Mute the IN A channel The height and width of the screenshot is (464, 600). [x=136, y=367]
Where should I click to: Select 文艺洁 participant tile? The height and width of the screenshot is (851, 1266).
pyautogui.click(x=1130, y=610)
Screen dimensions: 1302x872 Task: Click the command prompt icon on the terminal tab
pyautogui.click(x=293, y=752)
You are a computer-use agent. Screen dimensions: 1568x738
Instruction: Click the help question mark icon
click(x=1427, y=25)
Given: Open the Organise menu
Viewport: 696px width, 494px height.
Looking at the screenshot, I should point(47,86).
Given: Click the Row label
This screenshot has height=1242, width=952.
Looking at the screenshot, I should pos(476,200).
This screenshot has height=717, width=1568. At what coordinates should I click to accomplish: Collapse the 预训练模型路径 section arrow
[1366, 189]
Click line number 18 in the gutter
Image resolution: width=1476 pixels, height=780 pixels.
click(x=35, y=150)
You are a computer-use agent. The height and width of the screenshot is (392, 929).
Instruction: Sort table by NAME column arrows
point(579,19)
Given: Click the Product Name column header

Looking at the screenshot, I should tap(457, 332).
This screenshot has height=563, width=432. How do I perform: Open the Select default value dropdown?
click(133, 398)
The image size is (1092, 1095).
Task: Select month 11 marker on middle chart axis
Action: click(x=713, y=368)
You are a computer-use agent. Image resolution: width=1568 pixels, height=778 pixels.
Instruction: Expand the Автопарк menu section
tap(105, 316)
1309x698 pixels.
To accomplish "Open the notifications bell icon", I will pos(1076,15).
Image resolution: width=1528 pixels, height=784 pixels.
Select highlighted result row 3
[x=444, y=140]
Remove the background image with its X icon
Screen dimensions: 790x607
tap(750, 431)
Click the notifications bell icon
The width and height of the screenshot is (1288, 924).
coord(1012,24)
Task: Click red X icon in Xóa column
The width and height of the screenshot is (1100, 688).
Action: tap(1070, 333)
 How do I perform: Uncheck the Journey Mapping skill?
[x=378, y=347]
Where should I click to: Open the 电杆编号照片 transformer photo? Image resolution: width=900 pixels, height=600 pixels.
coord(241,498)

━━━━━━━━━━

WHAT THE EXERCISE ASKS: Leave out every line above except those from the line with "You are a computer-use agent. Image" up to and including the line with "Task: Click red X icon in Xóa column", and copy those exactly.

SOLUTION FOR THIS TASK:
You are a computer-use agent. Image resolution: width=1568 pixels, height=778 pixels.
Instruction: Expand the Автопарк menu section
tap(105, 316)
1309x698 pixels.
To accomplish "Open the notifications bell icon", I will pos(1076,15).
Image resolution: width=1528 pixels, height=784 pixels.
Select highlighted result row 3
[x=444, y=140]
Remove the background image with its X icon
Screen dimensions: 790x607
tap(750, 431)
Click the notifications bell icon
The width and height of the screenshot is (1288, 924).
coord(1012,24)
Task: Click red X icon in Xóa column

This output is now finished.